Rewrite the rows below, changing every "computer-use agent" to "desktop agent" and keeping everything else the same.

::::::::

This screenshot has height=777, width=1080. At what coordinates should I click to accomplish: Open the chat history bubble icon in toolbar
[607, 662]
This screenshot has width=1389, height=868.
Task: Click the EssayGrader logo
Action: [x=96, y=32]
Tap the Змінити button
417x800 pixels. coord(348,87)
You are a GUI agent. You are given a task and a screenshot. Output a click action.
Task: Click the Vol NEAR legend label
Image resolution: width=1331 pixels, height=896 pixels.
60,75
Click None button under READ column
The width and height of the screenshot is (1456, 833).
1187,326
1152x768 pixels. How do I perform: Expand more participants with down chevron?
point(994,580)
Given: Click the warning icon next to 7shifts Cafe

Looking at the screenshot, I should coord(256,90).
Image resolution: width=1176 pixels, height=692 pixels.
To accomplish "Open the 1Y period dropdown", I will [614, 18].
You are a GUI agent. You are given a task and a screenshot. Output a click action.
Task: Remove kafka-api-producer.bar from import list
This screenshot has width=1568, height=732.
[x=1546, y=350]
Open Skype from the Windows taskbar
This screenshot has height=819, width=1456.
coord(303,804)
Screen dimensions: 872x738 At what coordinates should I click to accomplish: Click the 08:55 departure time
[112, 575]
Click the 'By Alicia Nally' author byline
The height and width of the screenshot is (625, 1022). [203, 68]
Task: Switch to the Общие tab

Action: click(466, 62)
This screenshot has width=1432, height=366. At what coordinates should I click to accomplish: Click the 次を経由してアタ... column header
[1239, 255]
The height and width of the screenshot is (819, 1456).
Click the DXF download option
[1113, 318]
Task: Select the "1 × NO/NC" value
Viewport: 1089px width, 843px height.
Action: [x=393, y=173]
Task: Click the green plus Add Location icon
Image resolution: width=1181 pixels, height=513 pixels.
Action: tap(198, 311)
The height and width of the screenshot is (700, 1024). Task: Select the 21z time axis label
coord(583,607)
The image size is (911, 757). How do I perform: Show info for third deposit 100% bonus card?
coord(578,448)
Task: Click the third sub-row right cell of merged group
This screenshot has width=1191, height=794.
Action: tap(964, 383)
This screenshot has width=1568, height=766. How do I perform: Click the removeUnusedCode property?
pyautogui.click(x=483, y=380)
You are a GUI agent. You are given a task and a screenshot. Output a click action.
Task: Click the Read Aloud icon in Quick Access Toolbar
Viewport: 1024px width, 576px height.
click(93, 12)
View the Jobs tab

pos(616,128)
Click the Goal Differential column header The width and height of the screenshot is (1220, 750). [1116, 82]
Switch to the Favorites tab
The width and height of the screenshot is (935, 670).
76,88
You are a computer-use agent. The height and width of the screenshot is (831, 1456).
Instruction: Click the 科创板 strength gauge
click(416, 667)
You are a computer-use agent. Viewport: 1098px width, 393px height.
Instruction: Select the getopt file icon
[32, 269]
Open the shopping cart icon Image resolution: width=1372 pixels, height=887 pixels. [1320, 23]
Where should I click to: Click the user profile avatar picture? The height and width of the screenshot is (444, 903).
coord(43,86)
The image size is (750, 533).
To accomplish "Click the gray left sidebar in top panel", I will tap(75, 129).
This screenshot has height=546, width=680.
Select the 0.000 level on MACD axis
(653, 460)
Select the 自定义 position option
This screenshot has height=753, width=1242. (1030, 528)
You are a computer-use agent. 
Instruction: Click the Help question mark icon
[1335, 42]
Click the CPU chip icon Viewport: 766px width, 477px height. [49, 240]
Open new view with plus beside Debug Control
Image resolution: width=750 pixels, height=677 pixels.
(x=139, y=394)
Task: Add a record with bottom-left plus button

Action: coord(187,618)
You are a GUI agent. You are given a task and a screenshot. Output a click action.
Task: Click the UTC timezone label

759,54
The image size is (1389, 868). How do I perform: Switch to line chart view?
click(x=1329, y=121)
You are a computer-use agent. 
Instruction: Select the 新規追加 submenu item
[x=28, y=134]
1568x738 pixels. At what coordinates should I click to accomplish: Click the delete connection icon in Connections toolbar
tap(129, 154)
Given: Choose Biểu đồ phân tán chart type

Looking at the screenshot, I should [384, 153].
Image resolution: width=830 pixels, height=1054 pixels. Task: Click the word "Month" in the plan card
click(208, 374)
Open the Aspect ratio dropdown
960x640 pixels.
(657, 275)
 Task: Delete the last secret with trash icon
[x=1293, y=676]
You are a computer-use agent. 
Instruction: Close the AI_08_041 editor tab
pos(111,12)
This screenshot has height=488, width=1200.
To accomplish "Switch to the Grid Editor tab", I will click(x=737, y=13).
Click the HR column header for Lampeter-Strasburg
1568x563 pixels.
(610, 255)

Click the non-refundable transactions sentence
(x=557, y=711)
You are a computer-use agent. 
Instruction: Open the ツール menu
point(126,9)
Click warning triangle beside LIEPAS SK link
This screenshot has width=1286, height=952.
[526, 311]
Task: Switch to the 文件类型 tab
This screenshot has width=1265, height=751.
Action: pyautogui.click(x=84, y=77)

::::::::

Result of the task »
This screenshot has height=777, width=1080. At what coordinates should I click to accomplish: Open the chat history bubble icon in toolbar
[607, 662]
This screenshot has width=1389, height=868.
Task: Click the EssayGrader logo
Action: [x=96, y=32]
Tap the Змінити button
417x800 pixels. coord(348,87)
You are a GUI agent. You are given a task and a screenshot. Output a click action.
Task: Click the Vol NEAR legend label
Image resolution: width=1331 pixels, height=896 pixels.
60,75
Click None button under READ column
The width and height of the screenshot is (1456, 833).
1187,326
1152x768 pixels. How do I perform: Expand more participants with down chevron?
point(994,580)
Given: Click the warning icon next to 7shifts Cafe

Looking at the screenshot, I should coord(256,90).
Image resolution: width=1176 pixels, height=692 pixels.
To accomplish "Open the 1Y period dropdown", I will [614, 18].
You are a GUI agent. You are given a task and a screenshot. Output a click action.
Task: Remove kafka-api-producer.bar from import list
This screenshot has width=1568, height=732.
[x=1546, y=350]
Open Skype from the Windows taskbar
This screenshot has height=819, width=1456.
coord(303,804)
Screen dimensions: 872x738 At what coordinates should I click to accomplish: Click the 08:55 departure time
[112, 575]
Click the 'By Alicia Nally' author byline
The height and width of the screenshot is (625, 1022). [203, 68]
Task: Switch to the Общие tab

Action: click(466, 62)
This screenshot has width=1432, height=366. At what coordinates should I click to accomplish: Click the 次を経由してアタ... column header
[1239, 255]
The height and width of the screenshot is (819, 1456).
Click the DXF download option
[1113, 318]
Task: Select the "1 × NO/NC" value
Viewport: 1089px width, 843px height.
Action: [x=393, y=173]
Task: Click the green plus Add Location icon
Image resolution: width=1181 pixels, height=513 pixels.
Action: tap(198, 311)
The height and width of the screenshot is (700, 1024). Task: Select the 21z time axis label
coord(583,607)
The image size is (911, 757). How do I perform: Show info for third deposit 100% bonus card?
coord(578,448)
Task: Click the third sub-row right cell of merged group
This screenshot has width=1191, height=794.
Action: tap(964, 383)
This screenshot has width=1568, height=766. How do I perform: Click the removeUnusedCode property?
pyautogui.click(x=483, y=380)
You are a GUI agent. You are given a task and a screenshot. Output a click action.
Task: Click the Read Aloud icon in Quick Access Toolbar
Viewport: 1024px width, 576px height.
click(93, 12)
View the Jobs tab

pos(616,128)
Click the Goal Differential column header The width and height of the screenshot is (1220, 750). [1116, 82]
Switch to the Favorites tab
The width and height of the screenshot is (935, 670).
76,88
You are a desktop agent. The height and width of the screenshot is (831, 1456).
Instruction: Click the 科创板 strength gauge
click(416, 667)
You are a desktop agent. Viewport: 1098px width, 393px height.
Instruction: Select the getopt file icon
[32, 269]
Open the shopping cart icon Image resolution: width=1372 pixels, height=887 pixels. [1320, 23]
Where should I click to: Click the user profile avatar picture? The height and width of the screenshot is (444, 903).
coord(43,86)
The image size is (750, 533).
To accomplish "Click the gray left sidebar in top panel", I will tap(75, 129).
This screenshot has height=546, width=680.
Select the 0.000 level on MACD axis
(653, 460)
Select the 自定义 position option
This screenshot has height=753, width=1242. (1030, 528)
You are a desktop agent. 
Instruction: Click the Help question mark icon
[1335, 42]
Click the CPU chip icon Viewport: 766px width, 477px height. [49, 240]
Open new view with plus beside Debug Control
Image resolution: width=750 pixels, height=677 pixels.
(x=139, y=394)
Task: Add a record with bottom-left plus button

Action: coord(187,618)
You are a GUI agent. You are given a task and a screenshot. Output a click action.
Task: Click the UTC timezone label

759,54
The image size is (1389, 868). How do I perform: Switch to line chart view?
click(x=1329, y=121)
You are a desktop agent. 
Instruction: Select the 新規追加 submenu item
[x=28, y=134]
1568x738 pixels. At what coordinates should I click to accomplish: Click the delete connection icon in Connections toolbar
tap(129, 154)
Given: Choose Biểu đồ phân tán chart type

Looking at the screenshot, I should [384, 153].
Image resolution: width=830 pixels, height=1054 pixels. Task: Click the word "Month" in the plan card
click(208, 374)
Open the Aspect ratio dropdown
960x640 pixels.
(657, 275)
 Task: Delete the last secret with trash icon
[x=1293, y=676]
You are a desktop agent. 
Instruction: Close the AI_08_041 editor tab
pos(111,12)
This screenshot has height=488, width=1200.
To accomplish "Switch to the Grid Editor tab", I will click(x=737, y=13).
Click the HR column header for Lampeter-Strasburg
1568x563 pixels.
(610, 255)

Click the non-refundable transactions sentence
(x=557, y=711)
You are a desktop agent. 
Instruction: Open the ツール menu
point(126,9)
Click warning triangle beside LIEPAS SK link
This screenshot has width=1286, height=952.
[526, 311]
Task: Switch to the 文件类型 tab
This screenshot has width=1265, height=751.
Action: pyautogui.click(x=84, y=77)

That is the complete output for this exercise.